### Instructions to follow
Extend the article below about Redskins rookies hosting local elementary students for Fuel Up To Play 60, starting after its last quotation. Write only the article's continuation, not the material that follows it.

As part of the Redskins Fuel Up To Play 60 program, the rookies interacted with six local DMV area elementary schools that had gone above and beyond in their implementation of nutrition and fitness awareness with other students.
Inside the team's indoor training facility, rookies were split off into six groups and participated in a variety of fun exercises and drills for an hour with the students, many of whom had never met a professional athlete before Friday.
"This what it's all about," linebacker Houston Bates said. "In football everyone gets caught up with the X's and O's. This is really what it's all about, to give back to the community, to have an impact on children's lives -- they look up at you -- and to make an impact on them later on down the road."
Here was a brief depiction of the fun everyone had: Offensive lineman Brandon Scherff, whom linebacker Preston Smith said was the worst dancer of the group, tried moving in step with a dance instructor to "Uptown Funk." Running back Trey Williams appeared legitimately upset when his team didn't win a relay race. Everyone else gave out high-fives, shared conversations and riled up their groups.
"The dancing part was my favorite, even though I don't know how to dance and don't have any rhythm," running back Matt Jones said. "But it was fun just seeing the kids dance and seeing them have the rhythm they do have so it was good."

### Data shown
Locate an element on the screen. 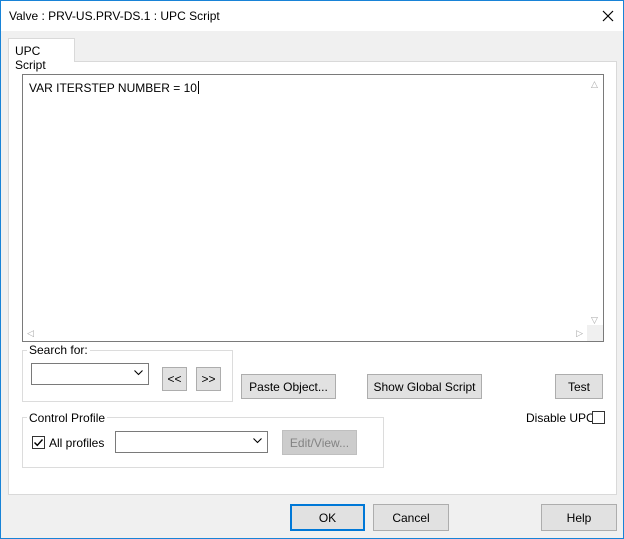 The height and width of the screenshot is (539, 624). profile-combo is located at coordinates (192, 442).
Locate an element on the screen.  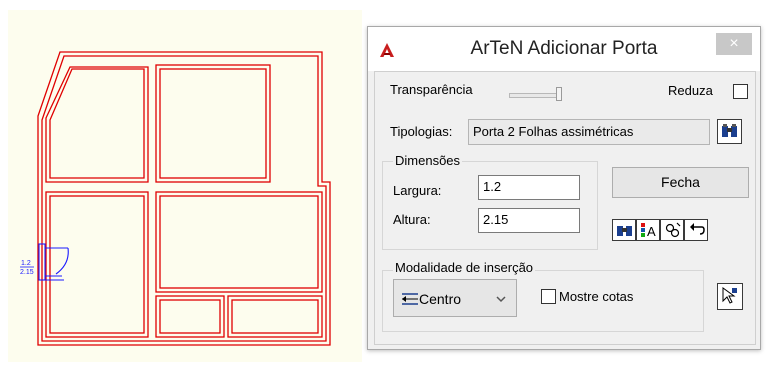
room-top-right-inner is located at coordinates (213, 124).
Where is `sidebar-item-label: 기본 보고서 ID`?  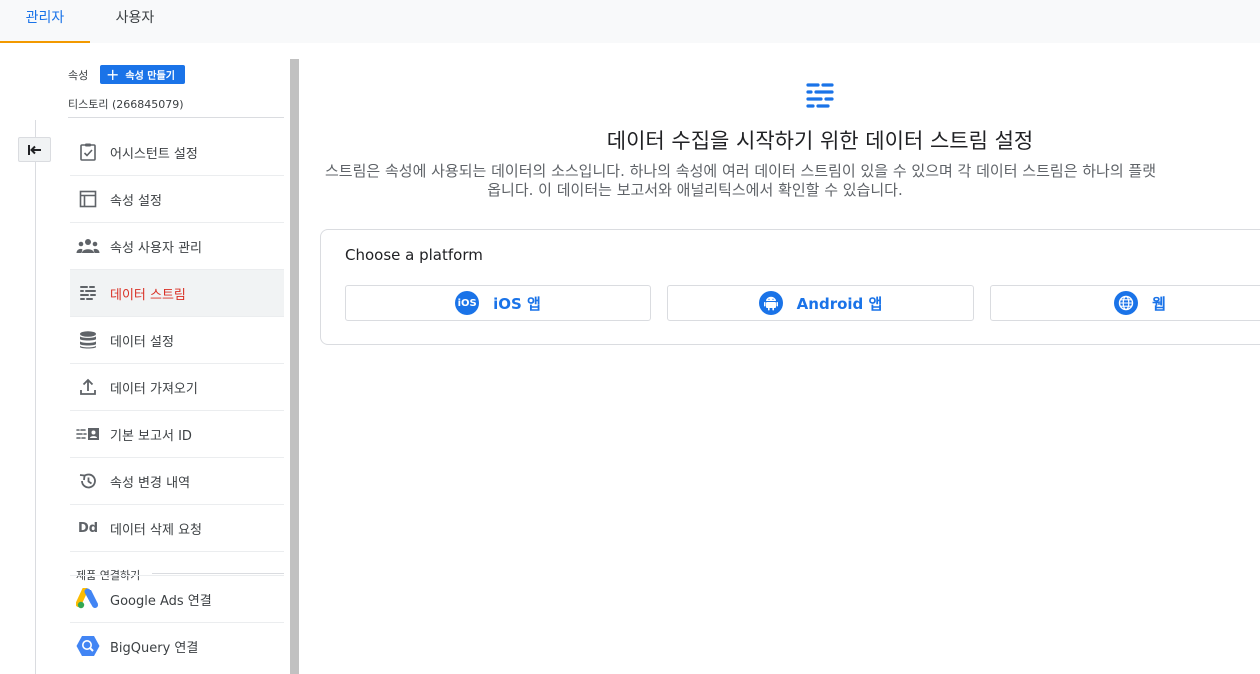 sidebar-item-label: 기본 보고서 ID is located at coordinates (151, 436).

### Answer section
"I'm just hoping that they'll take away this memorable moment for them," wide receiver Jamison Crowder said. "I know if I was a young kid and I got the opportunity and chance to come out here and be around professionals and athletes that would be a memory that sticks with me forever. So I'm just hoping that they just have fun and let it be a memory that sticks with them forever."
For the rookies, it was a time to relax, at least mentally.
Not burdened with coaches analyzing their every move, and getting to see each other in a more collegial, non-football context gave many players a new perspective on becoming a member of the Redskins.
"It's kind of a chill and relaxing moment as opposed to any other day when we're here [and] you're kind of uptight a little bit," Crowder said. "You don't have to worry about coaches a bit so it was fun."
"In there, it's all football," Bates added, pointing to the Redskins' main offices. "Outside of that, these guys have lives and personalities and they're all different and that's what's so cool about football, bringing different guys together. It's really special to meet some awesome guys off the field."